**Written task**. Revise the listing below so that every "screenshot" becomes "screen capture", leaving all else unchanged. Omit the pictures from your version.
===== Input records
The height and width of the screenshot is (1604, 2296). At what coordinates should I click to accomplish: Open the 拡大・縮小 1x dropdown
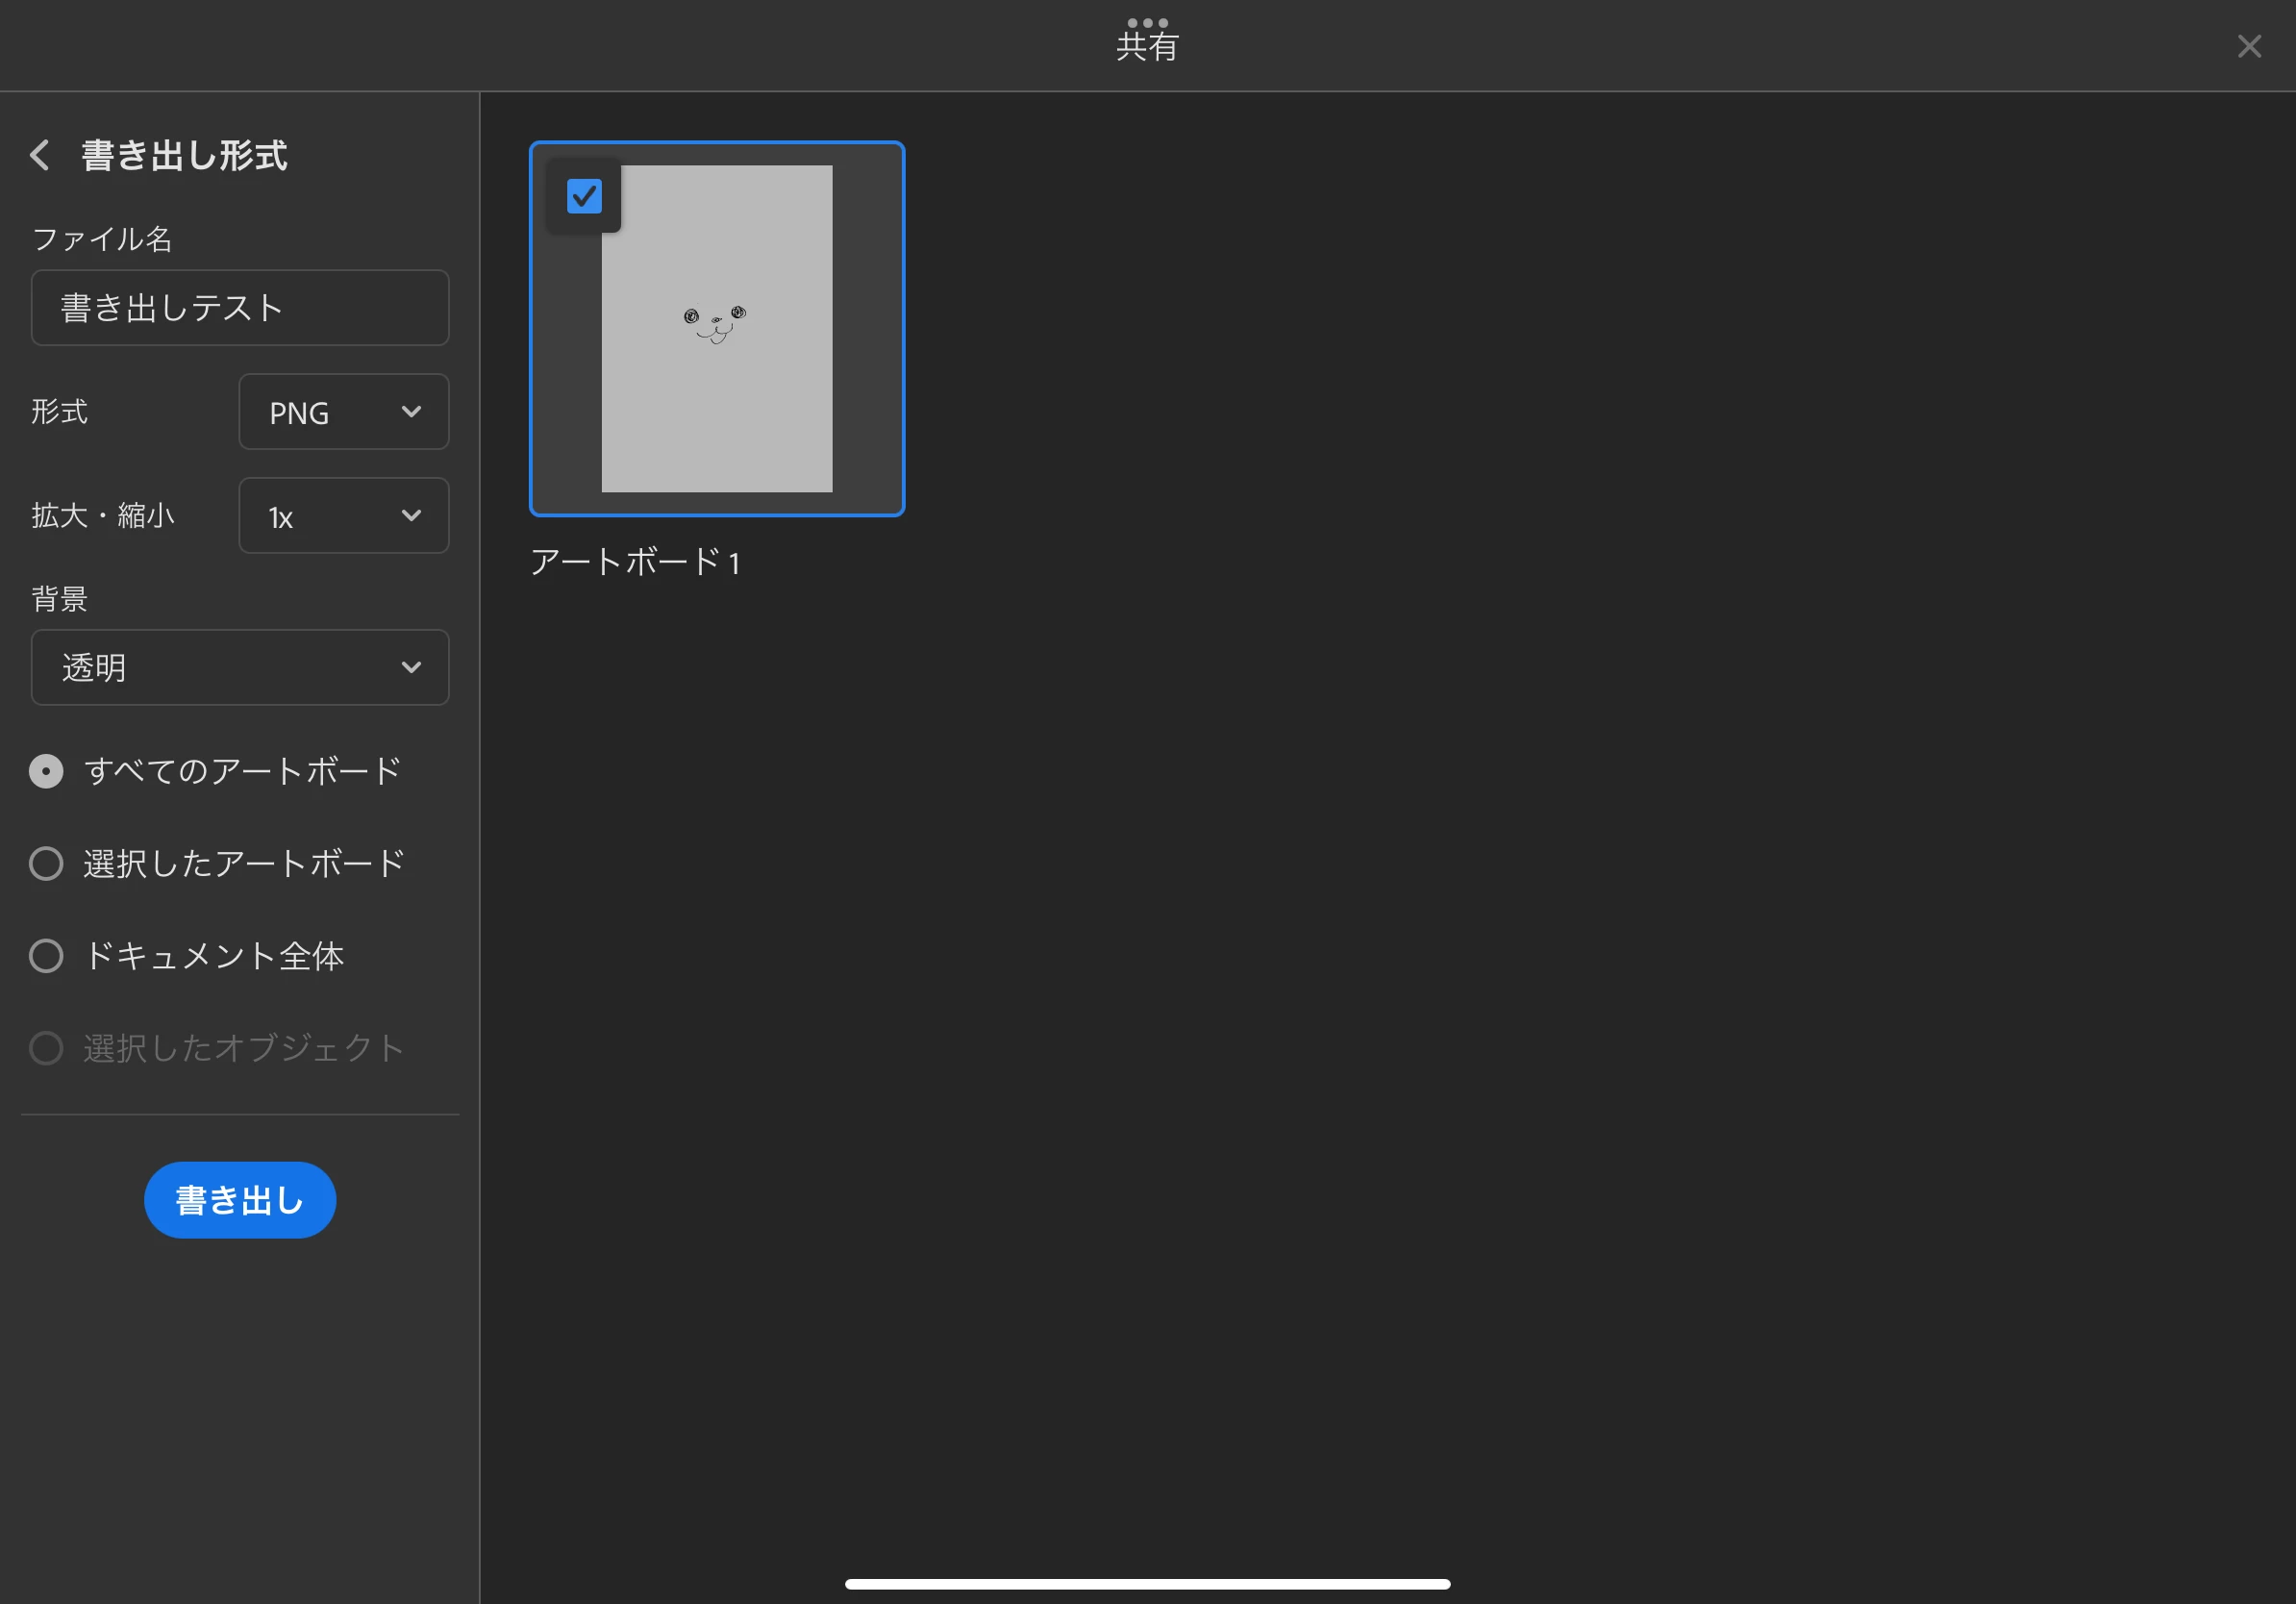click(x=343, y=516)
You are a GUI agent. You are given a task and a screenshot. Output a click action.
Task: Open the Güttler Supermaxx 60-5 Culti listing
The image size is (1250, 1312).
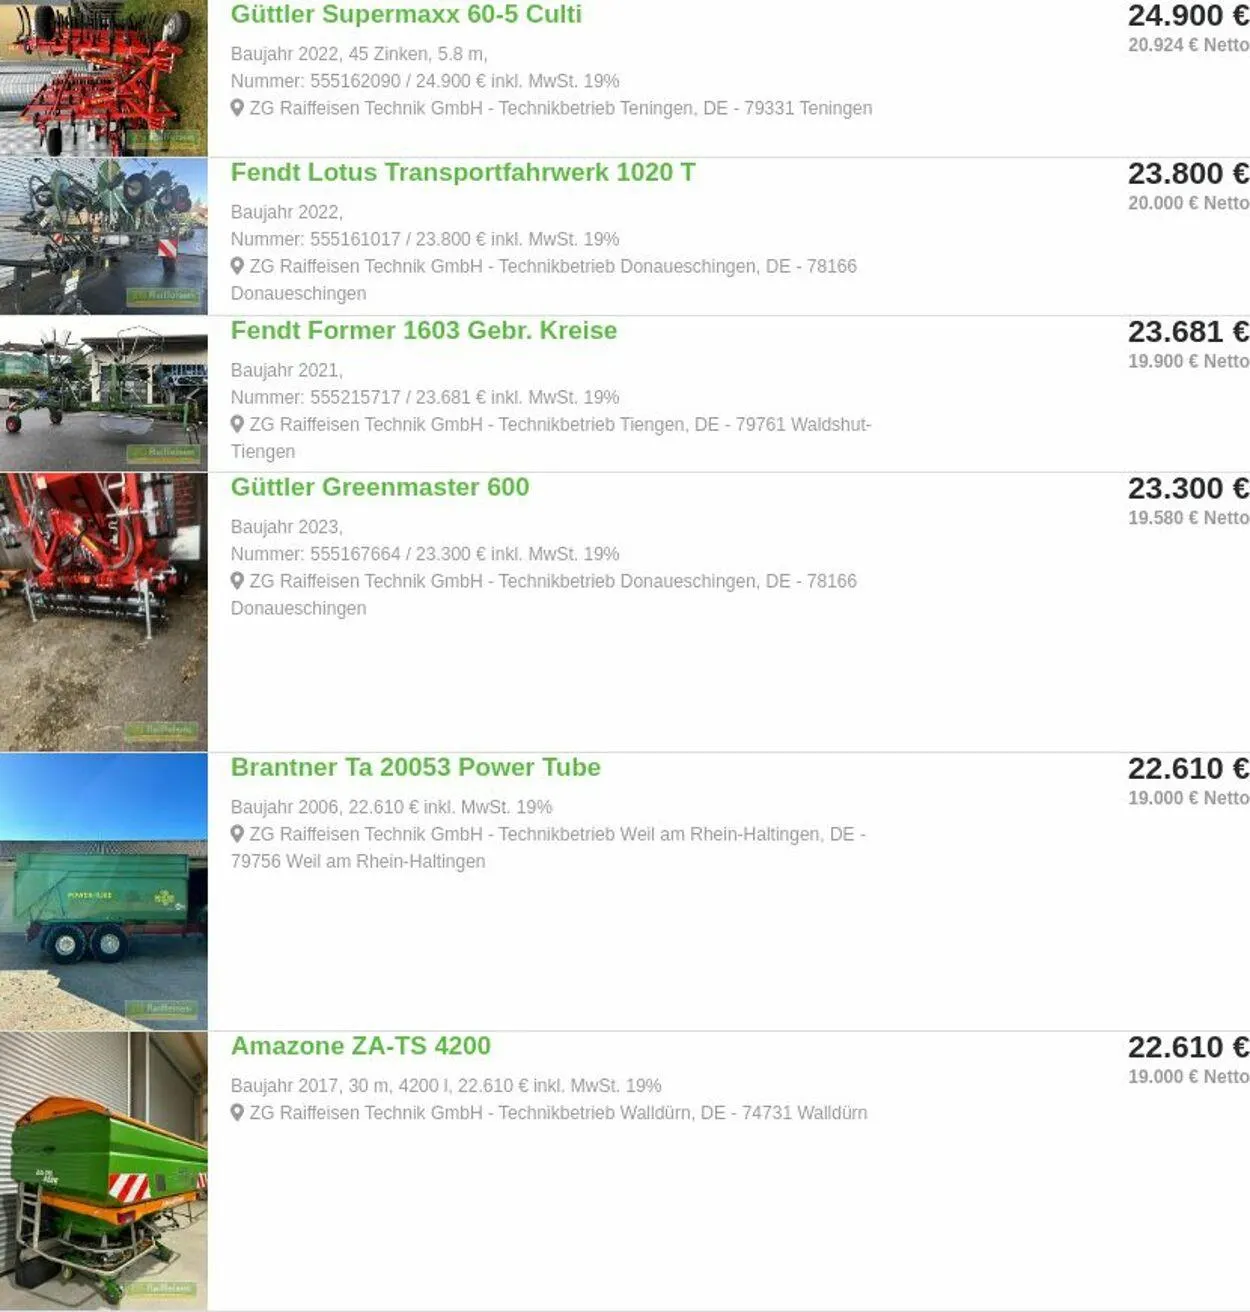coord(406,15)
==========
**Response to the exercise**.
The height and width of the screen capture is (1604, 2296). At what coordinates should I click to accomplish: Open the 拡大・縮小 1x dropdown
click(x=343, y=516)
You are a GUI agent. You are given a task and a screen capture. Output a click action.
Task: Open the Güttler Supermaxx 60-5 Culti listing
The image size is (1250, 1312).
coord(406,15)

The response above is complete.